My lawn care company sent me an email saying, “We like to feed it before we seed it,” and I was like damn, they stole my game.
The cat hair really brings out the notes of fruit and cedar doesn’t it
– Me, if you’re drinking wine at my house
Rumor has it, that if you look up from your phone you can see all kinds of pretty colors in the trees this time of year.
The way I ordered pistachio cannolis sounded like a drug deal.
Go downtown, not too far, turn left at the coffee spot, look for a little red sign, it’s not big, maybe a foot, go in and ask for Angelo, tell him Amanda sent you.
2 halloweens ago I was brutally owned by a small child when I answered my door in normal clothes and she said “nice lumberjack costume.”
It’s 450 BC. Socrates is doing a keg stand at a philosopher frat party. Gets the nickname SoCRAYtes. Nobody takes him seriously ever again.
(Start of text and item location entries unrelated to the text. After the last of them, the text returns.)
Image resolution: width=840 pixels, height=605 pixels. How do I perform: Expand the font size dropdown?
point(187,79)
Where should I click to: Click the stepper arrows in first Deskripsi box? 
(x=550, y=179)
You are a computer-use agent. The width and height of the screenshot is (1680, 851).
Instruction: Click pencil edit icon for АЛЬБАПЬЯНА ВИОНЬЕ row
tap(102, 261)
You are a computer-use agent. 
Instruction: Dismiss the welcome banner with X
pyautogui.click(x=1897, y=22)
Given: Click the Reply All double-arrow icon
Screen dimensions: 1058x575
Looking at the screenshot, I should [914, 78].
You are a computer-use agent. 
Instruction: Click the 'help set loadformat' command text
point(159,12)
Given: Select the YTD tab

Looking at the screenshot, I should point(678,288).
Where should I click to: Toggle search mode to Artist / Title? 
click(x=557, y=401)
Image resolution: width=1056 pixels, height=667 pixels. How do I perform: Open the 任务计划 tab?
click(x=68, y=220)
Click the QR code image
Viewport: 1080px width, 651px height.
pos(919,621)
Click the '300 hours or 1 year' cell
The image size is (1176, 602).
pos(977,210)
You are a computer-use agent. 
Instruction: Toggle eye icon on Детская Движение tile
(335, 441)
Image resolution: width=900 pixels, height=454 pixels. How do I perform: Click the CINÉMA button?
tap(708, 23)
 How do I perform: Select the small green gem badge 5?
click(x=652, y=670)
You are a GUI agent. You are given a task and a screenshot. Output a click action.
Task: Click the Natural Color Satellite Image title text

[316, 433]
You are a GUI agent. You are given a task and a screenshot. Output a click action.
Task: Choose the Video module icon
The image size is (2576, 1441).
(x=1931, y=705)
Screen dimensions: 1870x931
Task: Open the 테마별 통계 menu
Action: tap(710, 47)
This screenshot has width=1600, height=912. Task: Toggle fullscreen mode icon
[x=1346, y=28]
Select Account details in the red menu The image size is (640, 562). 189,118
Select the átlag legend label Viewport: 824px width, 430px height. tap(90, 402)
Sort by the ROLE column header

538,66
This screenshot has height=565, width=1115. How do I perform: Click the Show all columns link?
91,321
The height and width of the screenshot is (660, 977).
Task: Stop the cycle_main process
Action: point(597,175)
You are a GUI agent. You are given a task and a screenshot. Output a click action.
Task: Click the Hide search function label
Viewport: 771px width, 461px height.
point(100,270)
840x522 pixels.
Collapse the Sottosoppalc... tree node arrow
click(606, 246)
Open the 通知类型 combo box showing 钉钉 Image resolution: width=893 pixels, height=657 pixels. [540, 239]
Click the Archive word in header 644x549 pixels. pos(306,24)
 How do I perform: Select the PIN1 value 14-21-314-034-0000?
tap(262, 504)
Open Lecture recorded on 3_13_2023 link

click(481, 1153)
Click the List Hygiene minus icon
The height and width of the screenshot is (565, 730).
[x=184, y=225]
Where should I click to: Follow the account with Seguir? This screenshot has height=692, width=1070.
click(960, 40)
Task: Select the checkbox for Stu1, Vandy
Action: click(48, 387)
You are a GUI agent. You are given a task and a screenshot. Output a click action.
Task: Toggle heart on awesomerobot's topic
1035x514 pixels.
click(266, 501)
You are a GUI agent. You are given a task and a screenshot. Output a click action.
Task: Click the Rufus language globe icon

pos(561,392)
Never play poker at the zoo. Too many cheetahs.
Oatmeal shouldn’t get to have the word “meal” in it. How about oatsnack? Or oatbullshit?
(guy glaring at me because he wants to use the stationary bike) *adds 72 hours to cardio workout*
Can’t make an omelette without breaking into my neighbor’s chicken coop.
Science Deniers will follow you to the ends of the earth.
In high school, I was voted Most Likely To Keep Bringing Up Past Achievements.
god: okay the day that is happening now is called today
angel: *writing* ok
god: and the day that just ended is called terday
angel: terday?
god: yes terday
angel: *writing* ok
I bought a Christmas tree today and the salesman asked if I was going to put it up myself. I said no, I’m going to put it in the living room.